Entendimiento es lo que parecen pedir todas las autoridades: ¿Cómo se puede pedir comprensión a una comunidad asustada, lacerada en lo más íntimo por una guerra que no es la suya? ¿Se puede entender que unos niños inocentes, que lo único que habían conocido en vida era la miseria, hayan sido torturados, decapitados vivos y descuartizados por una perversa y bárbara venganza entre narcos?

Efectos “colaterales”
En la colonia Plaza de Toros, la gente sigue rezando. Entre ellos se encuentra Alicia Córdoba, expresidente y ahora consejera de la asociación Amigos del Lago. El 18 de mayo se encontraba en su casa, aledaña a este solar transformado en capilla.
“Estábamos en los días más críticos, porque acababan de encontrar los cadáveres, entre los cuales había amigos y maestros de mis hijos”, dice la activista. “Había una sicosis en todo el pueblo, yo cerré temprano la tienda, porque no me sentía segura.
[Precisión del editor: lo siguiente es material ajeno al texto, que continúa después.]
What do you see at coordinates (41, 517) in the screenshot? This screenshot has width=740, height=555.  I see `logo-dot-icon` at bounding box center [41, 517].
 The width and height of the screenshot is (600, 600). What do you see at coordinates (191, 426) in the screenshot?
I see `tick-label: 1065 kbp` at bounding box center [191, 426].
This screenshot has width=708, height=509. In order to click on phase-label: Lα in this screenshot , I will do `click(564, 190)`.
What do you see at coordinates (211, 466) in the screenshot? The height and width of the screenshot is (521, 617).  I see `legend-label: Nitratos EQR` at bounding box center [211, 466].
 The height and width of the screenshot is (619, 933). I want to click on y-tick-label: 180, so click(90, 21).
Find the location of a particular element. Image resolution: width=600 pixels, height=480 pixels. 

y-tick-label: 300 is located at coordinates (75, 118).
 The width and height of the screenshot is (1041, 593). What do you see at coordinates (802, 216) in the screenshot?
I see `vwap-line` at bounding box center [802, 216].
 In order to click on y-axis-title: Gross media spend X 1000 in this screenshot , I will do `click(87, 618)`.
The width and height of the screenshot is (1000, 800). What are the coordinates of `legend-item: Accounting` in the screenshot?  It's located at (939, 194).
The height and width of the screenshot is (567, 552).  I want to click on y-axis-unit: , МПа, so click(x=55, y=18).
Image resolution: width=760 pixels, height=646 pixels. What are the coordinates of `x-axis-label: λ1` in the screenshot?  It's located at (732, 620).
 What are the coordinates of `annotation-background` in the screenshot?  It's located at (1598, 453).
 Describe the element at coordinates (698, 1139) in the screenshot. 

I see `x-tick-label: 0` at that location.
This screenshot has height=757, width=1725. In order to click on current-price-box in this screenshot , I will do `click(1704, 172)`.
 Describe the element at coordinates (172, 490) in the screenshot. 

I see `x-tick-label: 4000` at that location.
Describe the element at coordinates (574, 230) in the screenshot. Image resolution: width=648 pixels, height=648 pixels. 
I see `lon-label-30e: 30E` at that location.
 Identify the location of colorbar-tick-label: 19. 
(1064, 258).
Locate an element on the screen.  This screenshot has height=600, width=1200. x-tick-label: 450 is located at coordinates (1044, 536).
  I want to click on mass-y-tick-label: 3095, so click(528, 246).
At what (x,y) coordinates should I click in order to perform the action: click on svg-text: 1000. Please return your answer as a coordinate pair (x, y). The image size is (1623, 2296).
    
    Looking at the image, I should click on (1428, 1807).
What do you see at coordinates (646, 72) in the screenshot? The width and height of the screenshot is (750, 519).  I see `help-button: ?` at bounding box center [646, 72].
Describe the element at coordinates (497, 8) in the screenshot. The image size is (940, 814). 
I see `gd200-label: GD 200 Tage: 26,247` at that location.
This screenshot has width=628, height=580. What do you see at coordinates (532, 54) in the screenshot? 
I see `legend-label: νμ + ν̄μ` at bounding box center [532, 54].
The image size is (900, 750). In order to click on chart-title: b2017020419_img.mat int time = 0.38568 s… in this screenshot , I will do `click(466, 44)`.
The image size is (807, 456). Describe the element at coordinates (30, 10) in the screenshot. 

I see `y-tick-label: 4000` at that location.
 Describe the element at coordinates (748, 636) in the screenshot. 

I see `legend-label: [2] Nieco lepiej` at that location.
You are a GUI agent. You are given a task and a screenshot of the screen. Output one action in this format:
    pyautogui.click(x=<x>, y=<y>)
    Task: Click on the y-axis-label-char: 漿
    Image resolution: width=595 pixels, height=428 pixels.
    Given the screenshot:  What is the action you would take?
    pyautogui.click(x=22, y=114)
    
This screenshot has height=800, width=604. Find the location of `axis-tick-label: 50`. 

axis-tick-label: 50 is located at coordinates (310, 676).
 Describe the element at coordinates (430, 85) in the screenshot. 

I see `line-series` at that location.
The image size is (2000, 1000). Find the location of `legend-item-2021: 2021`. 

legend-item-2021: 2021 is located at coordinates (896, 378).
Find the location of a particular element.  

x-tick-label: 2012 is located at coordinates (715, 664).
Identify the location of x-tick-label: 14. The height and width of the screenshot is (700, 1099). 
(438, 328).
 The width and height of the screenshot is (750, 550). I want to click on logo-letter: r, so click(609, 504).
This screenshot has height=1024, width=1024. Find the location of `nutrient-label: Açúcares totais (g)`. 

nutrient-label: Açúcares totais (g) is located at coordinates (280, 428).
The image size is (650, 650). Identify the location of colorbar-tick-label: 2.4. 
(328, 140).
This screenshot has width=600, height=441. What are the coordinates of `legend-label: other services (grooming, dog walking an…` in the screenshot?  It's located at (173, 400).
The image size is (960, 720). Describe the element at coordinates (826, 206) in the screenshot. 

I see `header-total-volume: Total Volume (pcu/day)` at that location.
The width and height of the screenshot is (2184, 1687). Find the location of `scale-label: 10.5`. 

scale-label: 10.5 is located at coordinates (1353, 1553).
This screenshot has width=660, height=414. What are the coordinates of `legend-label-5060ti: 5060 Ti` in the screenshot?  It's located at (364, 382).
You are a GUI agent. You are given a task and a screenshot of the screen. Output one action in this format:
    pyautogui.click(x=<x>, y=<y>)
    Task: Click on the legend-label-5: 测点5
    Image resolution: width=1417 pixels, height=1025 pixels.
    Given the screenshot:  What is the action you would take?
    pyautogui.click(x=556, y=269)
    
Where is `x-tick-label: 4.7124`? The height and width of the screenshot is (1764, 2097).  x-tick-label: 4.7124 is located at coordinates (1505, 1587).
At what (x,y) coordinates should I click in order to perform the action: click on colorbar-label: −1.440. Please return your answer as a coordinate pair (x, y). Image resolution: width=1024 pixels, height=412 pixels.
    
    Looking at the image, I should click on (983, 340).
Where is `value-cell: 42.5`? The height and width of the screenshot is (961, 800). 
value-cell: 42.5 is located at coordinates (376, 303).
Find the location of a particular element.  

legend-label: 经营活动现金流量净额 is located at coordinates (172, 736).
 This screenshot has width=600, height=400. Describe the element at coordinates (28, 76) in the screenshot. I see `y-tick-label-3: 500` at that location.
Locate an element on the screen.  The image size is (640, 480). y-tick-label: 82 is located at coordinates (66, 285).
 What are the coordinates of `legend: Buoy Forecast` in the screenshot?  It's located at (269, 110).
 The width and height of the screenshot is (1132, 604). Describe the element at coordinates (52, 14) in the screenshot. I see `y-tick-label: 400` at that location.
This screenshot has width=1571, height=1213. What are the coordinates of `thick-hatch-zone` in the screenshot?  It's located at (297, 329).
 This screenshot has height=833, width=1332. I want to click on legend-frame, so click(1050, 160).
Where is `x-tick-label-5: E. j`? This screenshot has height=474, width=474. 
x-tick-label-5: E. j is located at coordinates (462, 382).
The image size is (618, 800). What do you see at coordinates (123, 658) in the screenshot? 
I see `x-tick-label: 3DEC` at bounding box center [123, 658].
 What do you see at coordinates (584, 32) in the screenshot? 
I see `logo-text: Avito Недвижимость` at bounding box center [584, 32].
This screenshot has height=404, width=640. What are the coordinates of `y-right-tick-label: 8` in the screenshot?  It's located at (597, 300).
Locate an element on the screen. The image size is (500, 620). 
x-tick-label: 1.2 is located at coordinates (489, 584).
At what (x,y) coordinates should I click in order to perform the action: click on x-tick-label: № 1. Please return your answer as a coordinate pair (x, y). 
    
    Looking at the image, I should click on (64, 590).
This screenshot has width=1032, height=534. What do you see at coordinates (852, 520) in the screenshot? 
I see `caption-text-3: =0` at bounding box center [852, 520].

Andaba cargando en mi bolsa unas tijeras para papel, ahora me da risa, pensaba poder defenderme con ellas si llegaban unos sicarios”.
Cerca de las siete de la tarde escuchó unos golpes y unos gritos. Diez patrullas de la policía estatal rodearon su casa, y algunos elementos le exigieron con la fuerza que les abriera la puerta. “Yo dudaba de que fueran policías, por la forma en que estaban actuando; creí que eran narcos”.
Los uniformados se metieron a su casa con las armas explanadas y la arrinconaron contra la pared: “Me seguían gritando e insultando en cada momento; me preguntaban con quién vivía y me enseñaron la foto de un sujeto, pidiéndome que lo identificara. Yo nunca lo había visto, ya no sabía qué pensar, nomás le decía que me habían confundido”.
Los policías esculcaron toda la casa y le ordenaron que se vistiera, porque se la iban a llevar. “Yo quería hablarle a mis hijos, pero me gritaron: ‘Me valen madre tus hijos’. Fue un baldazo de agua fría, cuando me dijeron esto me convencí de que eran sicarios y que me iban a matar”.
Luego la sentaron en la cama. “Allí me quedé hasta cuando me di cuenta de que se habían ido. No sé cuanto tiempo pasó. Había quedado un solo policía: de repente me vio, y me dijo: ‘Es que… entiéndannos’”, y se fue, sin más, sin una disculpa o una explicación, dejándola aterrorizada y en estado de choque sentada en la cama. Y sin poder entender.